Si celebra lo stile hard bop, dietro cui si cela una filosofia folle, che oscilla tra la matematica e la voglia di volare. È una musica che ti prende e ci navighi dentro. Ma ci vuole una personalità particolare.

«Bisogna possedere una tecnica complessa e contemporaneamente dimenticarsi della tecnica. Quando Charlie Parker suonava, sembrava una casa che ti teneva al caldo. Con l’aggiunta di un fattore di rivalsa sociale.»

Il jazz è anche controsensi, pur essendo sincero, dove l’onestà intellettuale conta più dell’estetica. Ci sono anche gli errori, ma regalano il fascino. Basta sentire Coltrane.

«Il jazz è una musica che non si può spiegare. È una filosofia di vita, quella nota stonata che ti rende unico e irripetibile. Sono le note forti di John Coltrane, che fanno parte di un discorso ben più ampio di quell’assolo… Un jazz riconducibile solo ed esclusivamente a quella specifica personalità artistica. È qualcosa che va talmente oltre, da sovrastare il parametro di giudizio. E tu non puoi non amarlo.»

“L’unico fiato che ci vuole è quello della sincerità. Il resto lo fa la storia, ciò che racconti, nel momento in cui lo racconti.”

«Trovo che essere sinceri con sé stessi e con il pubblico sia la cosa più importante. Dovremmo riuscire ad ascoltare il fiato di quelli che non si lasciano abbattere e si rialzano dopo ogni caduta. Prendendo esempio da Charlie Parker, che ha usato il linguaggio dei neri nel suo modo di suonare il sassofono, dentro il mio fiato ci metterei tutta la sofferenza, l’ingiustizia, il non essere ascoltati. La consapevolezza di un vinto ma onesto; di chi ha vissuto la propria vita soffrendo; di chi emette un sibilo, perché gli manca il fiato grosso, e ha solo quel fiato sottile per comunicare sé stesso, i propri valori, al mondo intero.»

Da una crescita quasi sotterranea al jazz come pilastro della nostra cultura, nel tentativo di edificare una società migliore di come i nostri figli l’hanno trovata.

«Nutro fiducia nei confronti della nuova generazione che, magari, facendo tesoro degli errori fatti in passato dai loro padri, potrebbe riuscire laddove noi abbiamo sbagliato.
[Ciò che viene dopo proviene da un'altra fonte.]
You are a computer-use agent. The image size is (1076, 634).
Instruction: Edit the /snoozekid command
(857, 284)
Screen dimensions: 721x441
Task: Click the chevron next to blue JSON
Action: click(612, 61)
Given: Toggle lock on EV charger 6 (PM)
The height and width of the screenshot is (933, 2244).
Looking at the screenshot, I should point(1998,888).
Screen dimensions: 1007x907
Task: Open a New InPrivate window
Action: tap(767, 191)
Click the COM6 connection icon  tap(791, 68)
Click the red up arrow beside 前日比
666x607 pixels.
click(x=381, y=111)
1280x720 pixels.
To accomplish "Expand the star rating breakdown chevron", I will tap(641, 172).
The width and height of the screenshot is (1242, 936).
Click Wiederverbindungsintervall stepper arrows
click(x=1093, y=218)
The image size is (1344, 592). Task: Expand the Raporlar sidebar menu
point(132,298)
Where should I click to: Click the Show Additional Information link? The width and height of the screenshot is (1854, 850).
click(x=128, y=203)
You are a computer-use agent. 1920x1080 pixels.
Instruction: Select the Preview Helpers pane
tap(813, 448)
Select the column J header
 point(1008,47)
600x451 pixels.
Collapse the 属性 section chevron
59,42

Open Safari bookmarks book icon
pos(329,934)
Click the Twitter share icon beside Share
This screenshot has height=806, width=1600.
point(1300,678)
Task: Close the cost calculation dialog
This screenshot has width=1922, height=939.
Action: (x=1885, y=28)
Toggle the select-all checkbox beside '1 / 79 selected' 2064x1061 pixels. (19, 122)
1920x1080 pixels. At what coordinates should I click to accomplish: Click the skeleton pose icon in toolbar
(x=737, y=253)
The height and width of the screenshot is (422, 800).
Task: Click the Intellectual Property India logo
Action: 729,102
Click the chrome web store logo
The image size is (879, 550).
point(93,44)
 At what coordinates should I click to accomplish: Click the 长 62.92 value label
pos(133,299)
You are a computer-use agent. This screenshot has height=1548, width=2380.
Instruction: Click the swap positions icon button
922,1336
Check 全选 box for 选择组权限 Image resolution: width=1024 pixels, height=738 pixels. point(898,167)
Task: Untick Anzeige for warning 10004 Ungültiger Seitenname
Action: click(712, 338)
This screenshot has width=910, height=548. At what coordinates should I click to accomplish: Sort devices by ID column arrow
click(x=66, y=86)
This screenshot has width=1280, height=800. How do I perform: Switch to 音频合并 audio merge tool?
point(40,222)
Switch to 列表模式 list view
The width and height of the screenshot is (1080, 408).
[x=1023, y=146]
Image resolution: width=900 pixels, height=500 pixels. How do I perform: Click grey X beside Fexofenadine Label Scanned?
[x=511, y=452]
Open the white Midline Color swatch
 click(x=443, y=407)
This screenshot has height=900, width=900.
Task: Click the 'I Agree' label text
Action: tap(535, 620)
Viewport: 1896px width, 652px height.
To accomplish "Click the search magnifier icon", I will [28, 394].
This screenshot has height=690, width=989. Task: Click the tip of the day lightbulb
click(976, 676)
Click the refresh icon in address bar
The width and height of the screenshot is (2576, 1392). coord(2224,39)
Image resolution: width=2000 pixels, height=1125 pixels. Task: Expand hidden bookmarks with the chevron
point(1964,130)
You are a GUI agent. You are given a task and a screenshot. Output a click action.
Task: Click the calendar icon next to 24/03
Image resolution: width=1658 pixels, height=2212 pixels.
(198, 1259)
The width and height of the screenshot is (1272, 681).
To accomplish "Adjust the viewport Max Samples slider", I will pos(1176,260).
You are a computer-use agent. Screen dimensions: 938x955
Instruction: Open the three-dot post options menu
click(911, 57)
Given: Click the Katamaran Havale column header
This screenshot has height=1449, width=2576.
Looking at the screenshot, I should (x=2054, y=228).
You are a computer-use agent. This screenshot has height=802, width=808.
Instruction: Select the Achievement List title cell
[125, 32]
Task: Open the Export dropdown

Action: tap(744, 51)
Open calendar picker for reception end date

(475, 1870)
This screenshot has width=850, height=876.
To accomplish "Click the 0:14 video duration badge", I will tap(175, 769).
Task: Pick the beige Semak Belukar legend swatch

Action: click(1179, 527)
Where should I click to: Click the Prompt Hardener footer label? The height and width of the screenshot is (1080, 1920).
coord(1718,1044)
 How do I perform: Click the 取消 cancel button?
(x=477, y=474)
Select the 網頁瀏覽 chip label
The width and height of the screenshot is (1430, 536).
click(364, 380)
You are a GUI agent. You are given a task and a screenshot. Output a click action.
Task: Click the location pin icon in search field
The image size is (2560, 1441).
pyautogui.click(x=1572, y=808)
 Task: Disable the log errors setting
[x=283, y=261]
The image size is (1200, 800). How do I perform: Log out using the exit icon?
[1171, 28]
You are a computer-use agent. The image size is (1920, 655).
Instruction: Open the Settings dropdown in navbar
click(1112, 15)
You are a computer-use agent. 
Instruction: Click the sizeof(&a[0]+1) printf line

Sono stanco di assistere ai continui inseguimenti del denaro, del successo ad ogni costo, del potere televisivo… Provo infinito rispetto e profonda compassione per quelli che si fanno il culo ogni giorno, sudando e sgobbando per sbarcare il lunario.»

I luoghi, le atmosfere, la gente… nel ricordo di un tredicenne che, al saggio di fine anno delle medie, realizza che avrebbe voluto suonare il sax.

«Da piccolo pensavo di fare il cameriere, i miei modelli erano i genitori e il ristorante di famiglia. Poi mio padre mi mandò alla scuola di musica della banda di Settecamini e il maestro Carmelo Scafidi decise che dovevo suonare il sax.»

Speranza, magia, l’arte dei suoni fin dall’imitazione dei rumori della natura alle fughe di Bach. Le frequenze della musica ci procurano sensazioni quasi fisiche, un benessere dell’anima, sotto le stelle del jazz.

«Io volo basso, ma in Francia una signora mi disse che miglioravo la qualità della sua vita. Sono un’anomalia. Non credo di avere scelto di fare il musicista. Se solo fosse vero, però, magari sono sempre stato un sassofonista e non lo sapevo.»